Recorded data below:

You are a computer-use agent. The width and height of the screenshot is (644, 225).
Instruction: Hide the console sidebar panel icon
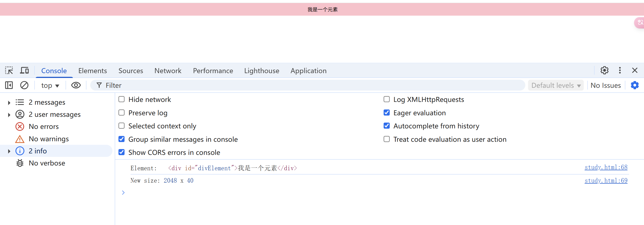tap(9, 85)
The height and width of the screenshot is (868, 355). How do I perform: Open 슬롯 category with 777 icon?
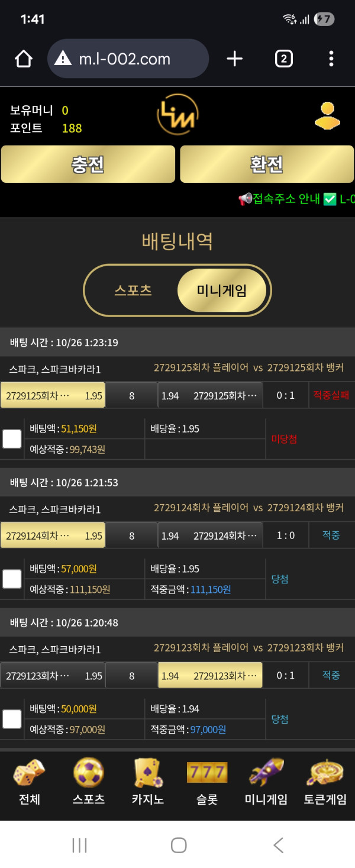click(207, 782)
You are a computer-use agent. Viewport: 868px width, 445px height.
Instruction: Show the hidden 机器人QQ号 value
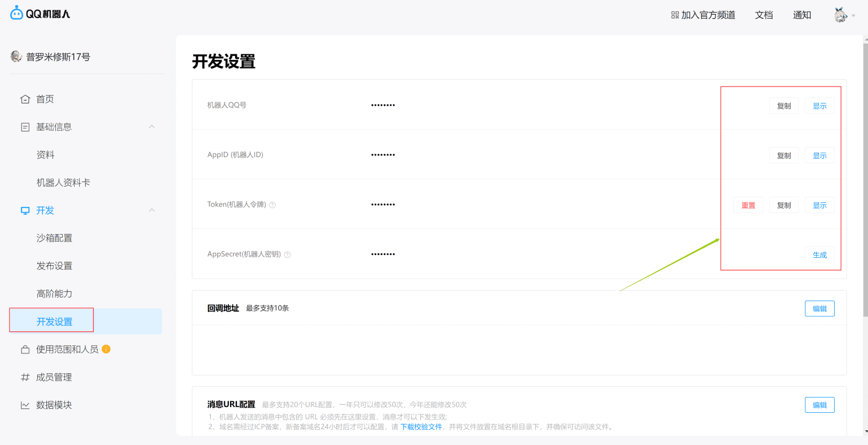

End of Recorded data.
Recorded data below:

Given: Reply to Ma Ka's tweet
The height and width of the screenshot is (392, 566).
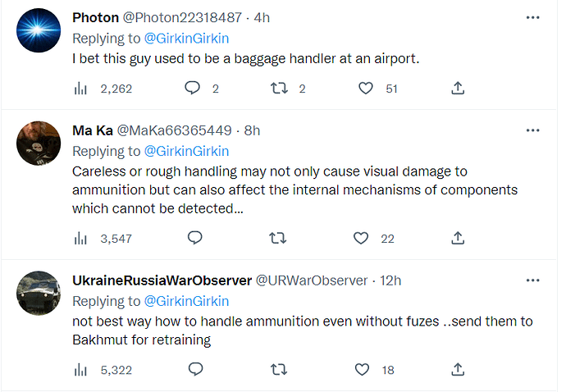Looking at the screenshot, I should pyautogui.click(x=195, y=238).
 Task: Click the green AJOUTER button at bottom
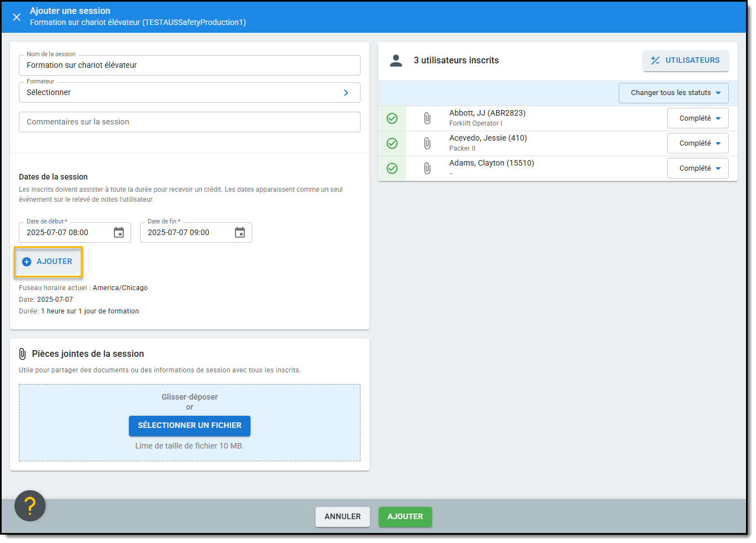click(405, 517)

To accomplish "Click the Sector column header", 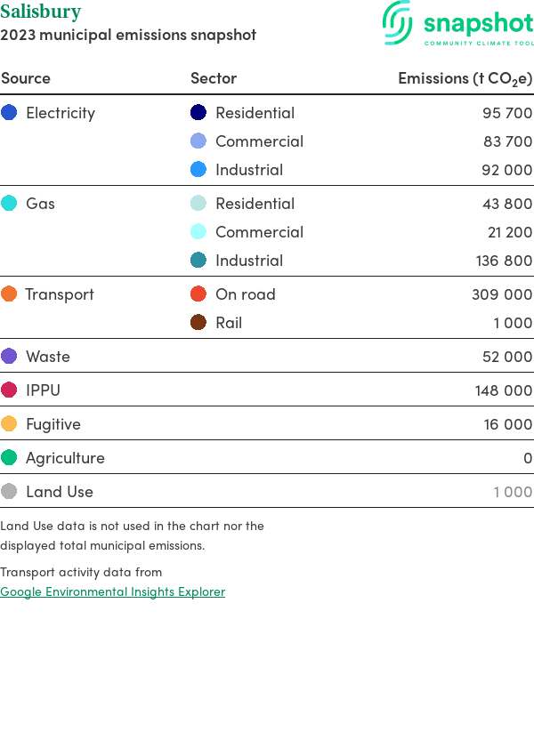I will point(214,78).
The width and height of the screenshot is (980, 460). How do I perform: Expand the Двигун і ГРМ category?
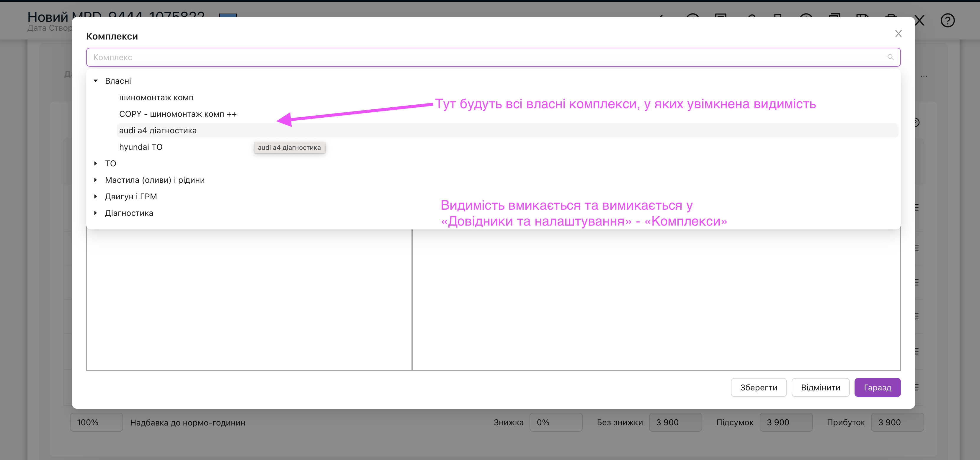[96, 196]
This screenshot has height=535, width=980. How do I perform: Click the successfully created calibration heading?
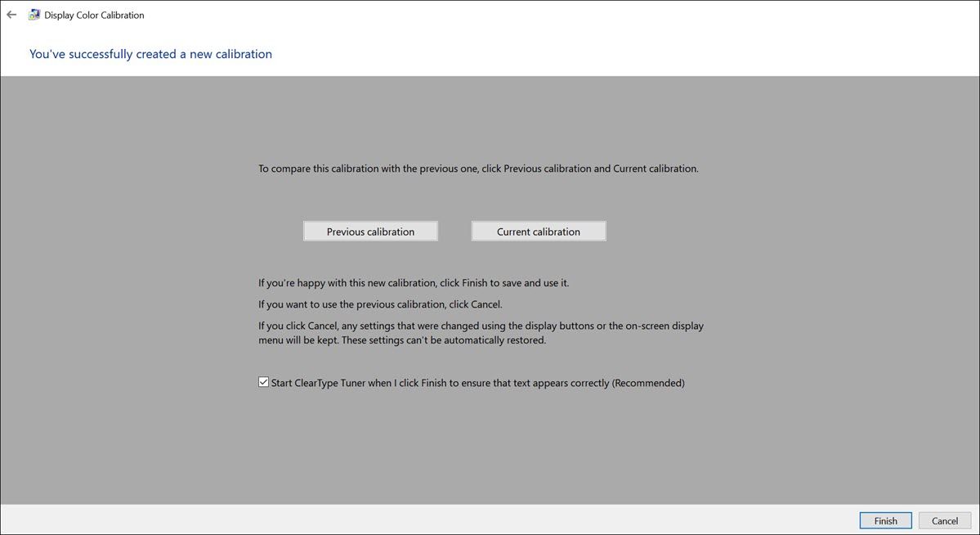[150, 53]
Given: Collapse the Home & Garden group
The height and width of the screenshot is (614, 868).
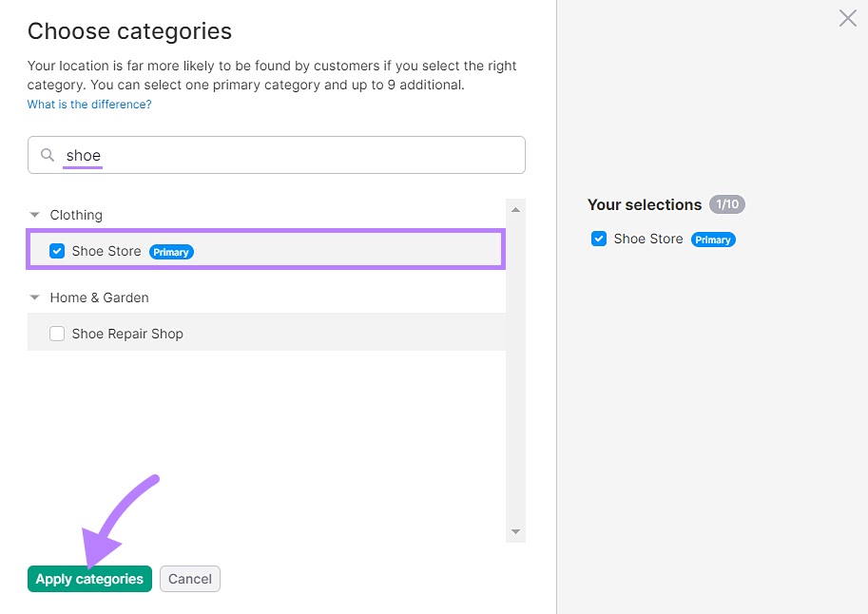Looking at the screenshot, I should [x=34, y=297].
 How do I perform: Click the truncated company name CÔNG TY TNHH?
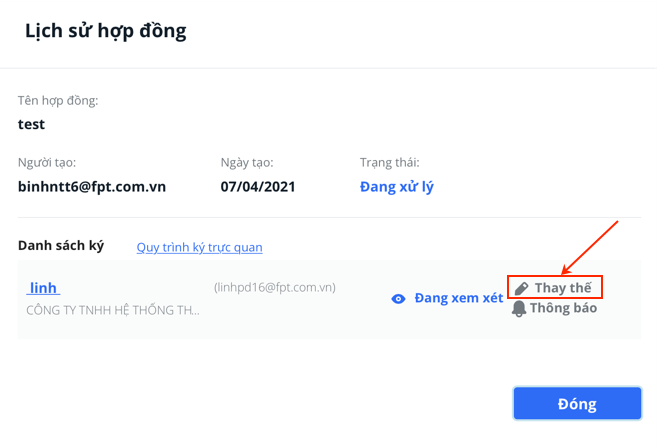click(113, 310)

End of Recorded data.
Recorded data below:

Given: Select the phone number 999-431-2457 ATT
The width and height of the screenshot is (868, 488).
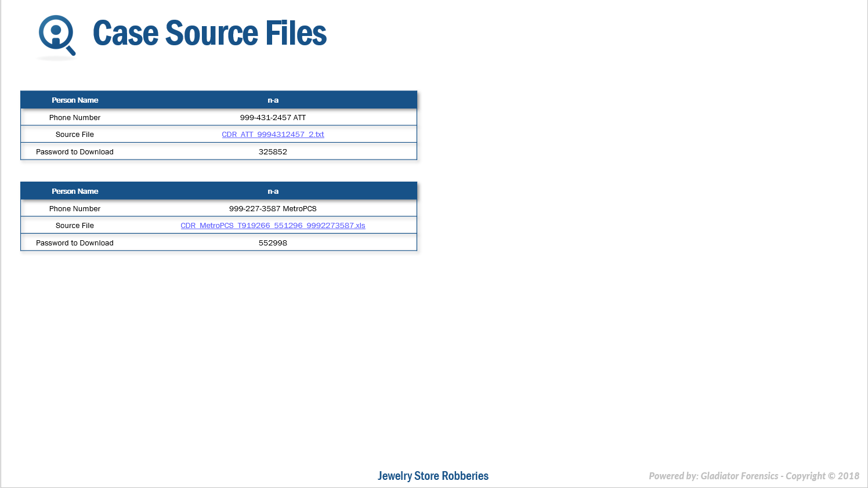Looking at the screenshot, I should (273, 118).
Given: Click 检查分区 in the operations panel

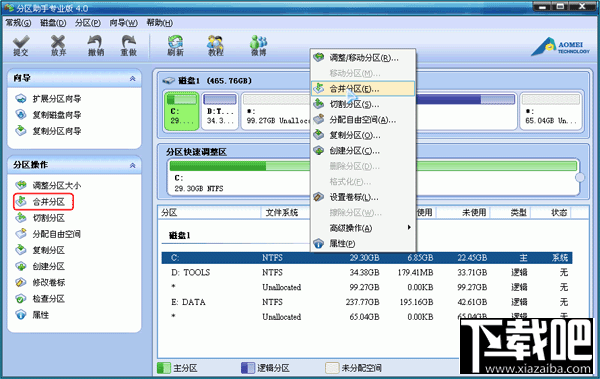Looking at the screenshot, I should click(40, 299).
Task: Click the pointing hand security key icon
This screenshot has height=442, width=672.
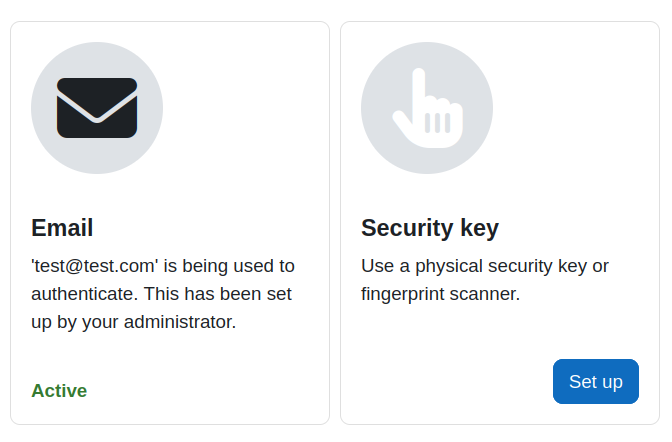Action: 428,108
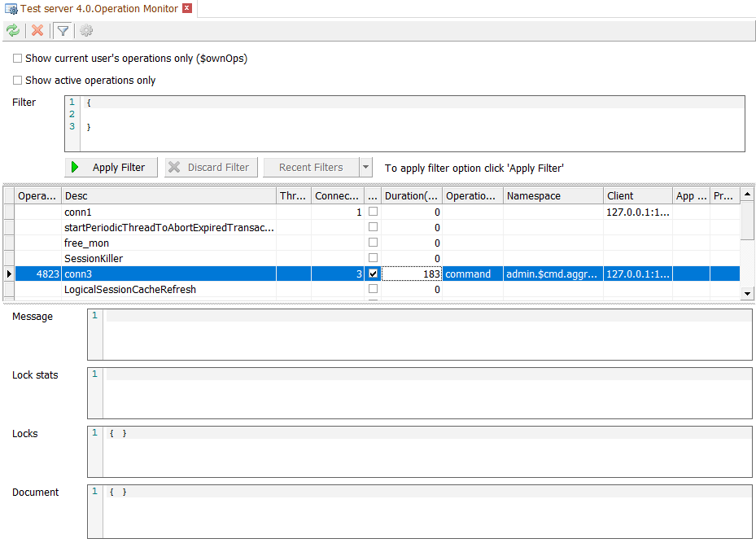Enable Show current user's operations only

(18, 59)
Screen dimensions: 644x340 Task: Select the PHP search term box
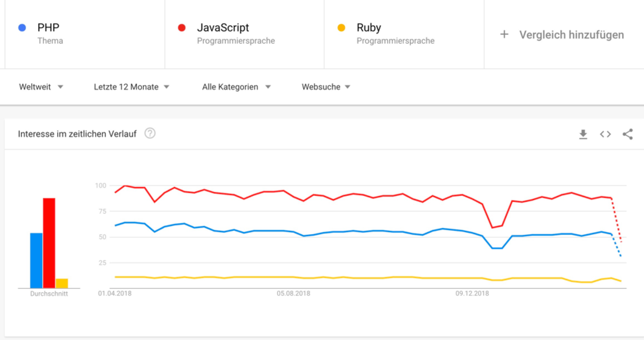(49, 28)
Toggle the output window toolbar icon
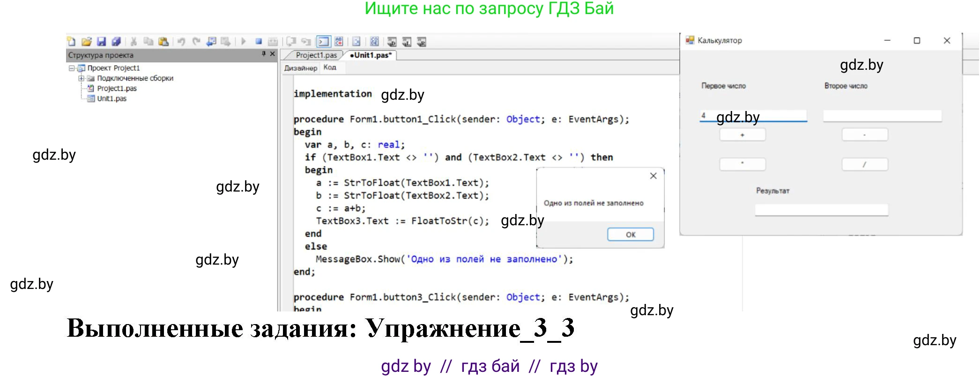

End of Recorded data.

With pictures omitted, repeat the entries above word for word from the line holding "Given: Click 检查分区 in the operations panel" down to the line holding "Toggle the output window toolbar icon", keeping both of those lines.

**Answer section**
Given: Click 检查分区 in the operations panel

Looking at the screenshot, I should click(40, 299).
Task: Click the pointing hand security key icon
This screenshot has height=442, width=672.
Action: 428,108
Enable Show current user's operations only

(18, 59)
Screen dimensions: 644x340 Task: Select the PHP search term box
(49, 28)
Toggle the output window toolbar icon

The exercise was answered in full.